---------- EXCERPTED TEXT
Run method for this Task. Invoked by calling this Task after initialization within a Flow context.

Note that some arguments are required for the task to run, and must be provided either at initialization or as arguments.

Args:

  • bucket (str, optional): the bucket name to upload to
  • blob (str, optional): blob name to download from
  • project (str, optional): Google Cloud project to work within. If not provided here or at initialization, will be inferred from your Google Cloud credentials
  • credentials (dict, optional): a JSON document containing Google Cloud credentials. You should provide these at runtime with an upstream Secret task. If not provided, Prefect will first check context for GCP_CREDENTIALS and lastly will use default Google client logic.
--------------------
▸ **OBJECTIVE**
State whether each statement agrees with the run-method documentation above, answering yes or no and quoting the deciding words: (a) The project argument must always be supplied. (b) Credentials should be provided at runtime with an upstream Secret task. (c) Without provided credentials, Prefect applies default Google client logic before checking context for GCP_CREDENTIALS.
---------- SOURCE DATA
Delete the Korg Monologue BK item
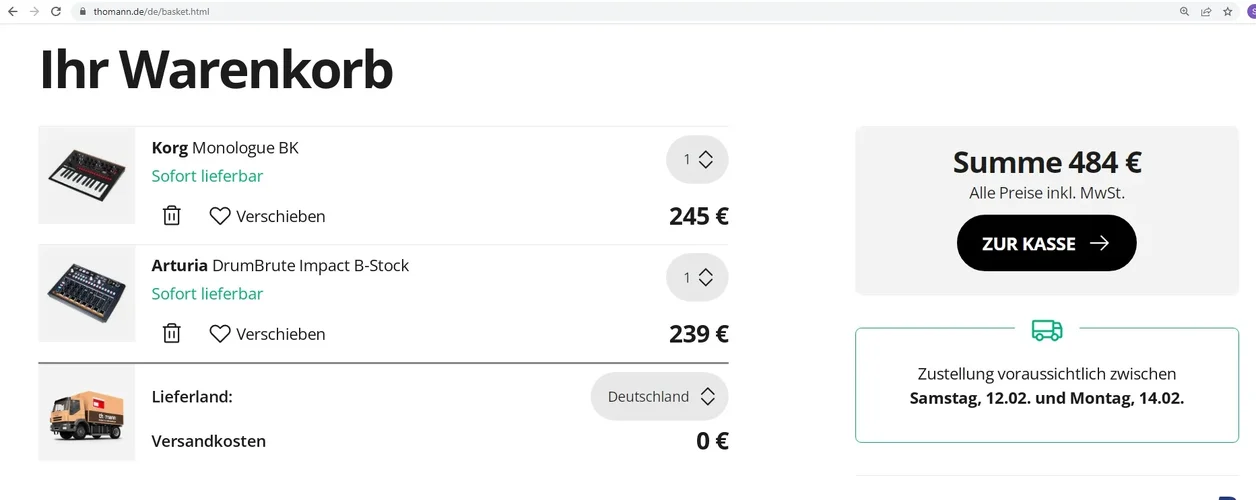Image resolution: width=1256 pixels, height=500 pixels. [172, 216]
--------------------
▸ **TASK RESPONSE**
(a) No: "project (str, optional)"
(b) Yes: "You should provide these at runtime with an upstream Secret task."
(c) No: "Prefect will first check context for GCP_CREDENTIALS and lastly will use default Google client logic."